**Records to use:**
■ ■ ■ ■ ■ ■ ■
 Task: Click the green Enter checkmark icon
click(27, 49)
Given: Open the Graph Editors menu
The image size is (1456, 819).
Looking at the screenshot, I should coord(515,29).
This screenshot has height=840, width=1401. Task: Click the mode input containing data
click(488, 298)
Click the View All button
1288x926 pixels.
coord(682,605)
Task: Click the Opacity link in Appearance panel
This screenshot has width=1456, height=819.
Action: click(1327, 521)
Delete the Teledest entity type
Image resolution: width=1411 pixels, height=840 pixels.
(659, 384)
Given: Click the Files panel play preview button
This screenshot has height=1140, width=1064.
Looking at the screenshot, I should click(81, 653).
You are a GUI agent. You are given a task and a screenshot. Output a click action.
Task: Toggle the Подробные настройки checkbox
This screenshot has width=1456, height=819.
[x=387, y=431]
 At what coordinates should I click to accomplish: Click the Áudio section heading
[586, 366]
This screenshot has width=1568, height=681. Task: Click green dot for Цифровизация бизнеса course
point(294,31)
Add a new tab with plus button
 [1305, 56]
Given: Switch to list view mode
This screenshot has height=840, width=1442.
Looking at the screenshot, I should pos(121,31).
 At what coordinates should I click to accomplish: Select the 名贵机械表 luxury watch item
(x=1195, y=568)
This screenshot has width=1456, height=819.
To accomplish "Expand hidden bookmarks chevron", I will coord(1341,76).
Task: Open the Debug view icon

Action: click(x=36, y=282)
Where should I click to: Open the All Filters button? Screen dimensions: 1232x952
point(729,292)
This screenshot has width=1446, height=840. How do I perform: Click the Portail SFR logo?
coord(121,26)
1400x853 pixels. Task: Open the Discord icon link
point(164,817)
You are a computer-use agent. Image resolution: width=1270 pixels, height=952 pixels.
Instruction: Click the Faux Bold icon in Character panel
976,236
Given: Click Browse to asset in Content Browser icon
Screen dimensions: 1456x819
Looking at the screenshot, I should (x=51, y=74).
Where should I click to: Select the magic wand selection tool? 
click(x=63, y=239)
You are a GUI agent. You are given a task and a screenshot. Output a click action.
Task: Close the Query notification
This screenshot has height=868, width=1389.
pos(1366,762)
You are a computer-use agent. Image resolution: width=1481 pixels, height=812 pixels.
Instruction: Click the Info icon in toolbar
■ ■ ■ ■ ■ ■ ■
**Work task:** Whenever the word "agent" appears in a line of the listing, copy out that line.

**Your solution:**
You are a GUI agent. You are given a task and a screenshot. Output a click action.
You are a computer-use agent. Image resolution: width=1270 pixels, height=952 pixels.
You are a GUI agent. You are given a task and a screenshot. Output a click action.
You are a computer-use agent. Image resolution: width=1481 pixels, height=812 pixels.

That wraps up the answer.